Por outro lado, quem adota a posição majoritária, desfavorável ao trabalhador-entregador e com a consequente inexistência de vínculo empregatício, sustenta que as plataformas digitais são apenas uma forma de inteiração dinâmica e mútua de maneira que os entregadores podem inclusive conectar-se com aplicativos concorrentes, o que descaracteriza a dependência.
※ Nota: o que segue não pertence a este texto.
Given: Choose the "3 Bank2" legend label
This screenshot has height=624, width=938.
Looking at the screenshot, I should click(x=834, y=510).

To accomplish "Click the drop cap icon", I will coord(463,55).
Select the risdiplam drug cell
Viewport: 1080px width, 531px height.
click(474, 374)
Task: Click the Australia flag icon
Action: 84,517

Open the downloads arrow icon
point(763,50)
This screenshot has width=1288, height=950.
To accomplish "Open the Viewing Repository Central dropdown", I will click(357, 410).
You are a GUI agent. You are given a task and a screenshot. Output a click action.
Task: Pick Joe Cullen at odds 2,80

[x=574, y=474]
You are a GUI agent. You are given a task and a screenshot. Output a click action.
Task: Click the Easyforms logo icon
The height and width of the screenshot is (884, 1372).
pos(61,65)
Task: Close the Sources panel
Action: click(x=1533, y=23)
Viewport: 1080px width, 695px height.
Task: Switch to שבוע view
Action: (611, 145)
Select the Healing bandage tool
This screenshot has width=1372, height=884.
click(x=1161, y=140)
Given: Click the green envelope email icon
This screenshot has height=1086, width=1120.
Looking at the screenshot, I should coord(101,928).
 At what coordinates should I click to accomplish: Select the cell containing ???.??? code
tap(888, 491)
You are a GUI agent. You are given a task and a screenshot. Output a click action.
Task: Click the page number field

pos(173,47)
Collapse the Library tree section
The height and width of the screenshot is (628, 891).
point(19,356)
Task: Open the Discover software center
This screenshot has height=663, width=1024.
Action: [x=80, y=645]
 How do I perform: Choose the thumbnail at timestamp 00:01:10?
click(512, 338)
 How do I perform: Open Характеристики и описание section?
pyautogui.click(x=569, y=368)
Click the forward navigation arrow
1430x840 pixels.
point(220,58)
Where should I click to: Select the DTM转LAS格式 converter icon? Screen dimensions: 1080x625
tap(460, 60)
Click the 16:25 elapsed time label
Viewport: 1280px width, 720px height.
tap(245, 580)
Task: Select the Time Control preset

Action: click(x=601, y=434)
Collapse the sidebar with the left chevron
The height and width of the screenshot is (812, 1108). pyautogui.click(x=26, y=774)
Além disso, trabalham na hora e no dia em que querem, reiterando o caráter eventual; e recebem por prestação de serviço feita, o que desnatura a obrigação salarial.
As empresas qualificam os entregadores e motoristas como parceiros e não empregados e ressaltam o fato de que o profissional tem total controle sobre sua rotina não havendo metas a serem cumpridas, chefe ou supervisor a quem o profissional responda.
Esse é o entendimento que predomina no Superior Tribunal de Justiça e no Tribunal Superior do Trabalho, que localiza esses profissionais na qualidade de autônomos, segundo o qual sustentam que não há relação de trabalho, pois os aplicativos exercem um papel de aproximação entre motoristas/entregadores e clientes, não havendo relação de hierarquia entre as pessoas envolvidas.
Os defensores desse formato de trabalho acentuam que essa maneira de interação decorre de uma mentalidade sharing economy (economia compartilhada) em que a prestação de serviços das mais diversas áreas são intermediadas por empresas de tecnologia, razão pela qual os trabalhadores passam a ser empreendedores individuais.
Esse entendimento desfavorável ao trabalhador também prevaleceu na ação civil pública ajuizada pelo Ministério Público do Trabalho em São Paulo, onde a juíza Shirley Aparecida de Souza Lobo posicionou-se no sentido que “observado o contrato de emprego sem romantismo, é de se esperar que haja uma parcela significativa da população com habilidades, capacidades e ânimo para o trabalho de outra forma que não em contrato de emprego e, existindo mecanismos capazes de gerar tais oportunidades de trabalho, devem ser regulados com o objetivo de cumprirem sua função social.”
Se, de um lado, não dá para ignorar que as relações de trabalho estão mudando bruscamente dado o aumento do desemprego e a possibilidade de manutenção de renda imediata através desses aplicativos, de outro lado, a proteção desses trabalhadores é fundamental.
Com efeito, apesar de a justiça manter um posicionamento consolidado quanto a não adoção do vínculo empregatício em divórcio aos interesses dos entregadores e motoristas de aplicativos, vimos com bons olhos as recentes manifestações de rua como expressão da organização dessa classe que se mobiliza em favor da manutenção dos direitos sociais que historicamente foram conquistados por trabalhadores.
Monique Rodrigues do Prado
Advogada, integra a Comissão de Direitos Humanos da OAB – Subseção Osasco.